Trump reshapes steel, aluminum and copper tariffs with US-content carve-outs

A 1 June proclamation cuts farm-equipment duties and rewards high US material content, building a new tariff wall

Leaders·Trade· active El dinero de quién·El cambio silencioso ·9 takes ·actualizado 24 jun 2026

Summary

On 1 June 2026 Donald Trump signed a proclamation adjusting Section 232 metals tariffs: agricultural equipment (combines, harvesters) cut from 25% to 15%; mobile industrial equipment (bulldozers, forklifts) added to the 15% band when sourced from trade-deal countries; and a new 10% rate for capital equipment containing at least 85% US steel or aluminum. The changes are temporary through 31 December 2027. Bloomberg framed the move as part of a wider June tariff build-out reshaping global winners and losers.

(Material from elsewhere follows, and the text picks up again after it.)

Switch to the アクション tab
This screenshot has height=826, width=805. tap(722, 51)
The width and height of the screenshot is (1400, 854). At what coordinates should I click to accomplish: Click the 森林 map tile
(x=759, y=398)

It runs in parallel with the USTR proposes forced-labor tariffs on 60 economies — Trump's post-IEEPA tariff vehicle and the Trump declines to renew USMCA, triggering a decade of annual reviews dispute as the United States reconstructs its tariff regime after the Supreme Court voided the IEEPA route.

By the numbers

  • 25% → 15% — agricultural-equipment tariff cut.
  • 10% — new rate for ≥85% US-content capital equipment.
  • 31 December 2027 — sunset of the temporary changes.
  • 5 — consecutive months of US manufacturing expansion cited through May 2026.

Why it matters

The US-content carve-out converts tariffs into an industrial-policy lever: rewarding domestic sourcing while easing input costs for farmers and builders. Layered onto the 301 and USMCA fronts, it shows the administration tuning duties as a permanent structural tool, not a one-off shock.

What to watch

  • Whether downstream manufacturers actually shift to the ≥85% US-content threshold.
  • Allied complaints over the trade-deal-country eligibility test.
  • Extensions or expansions before the December 2027 sunset.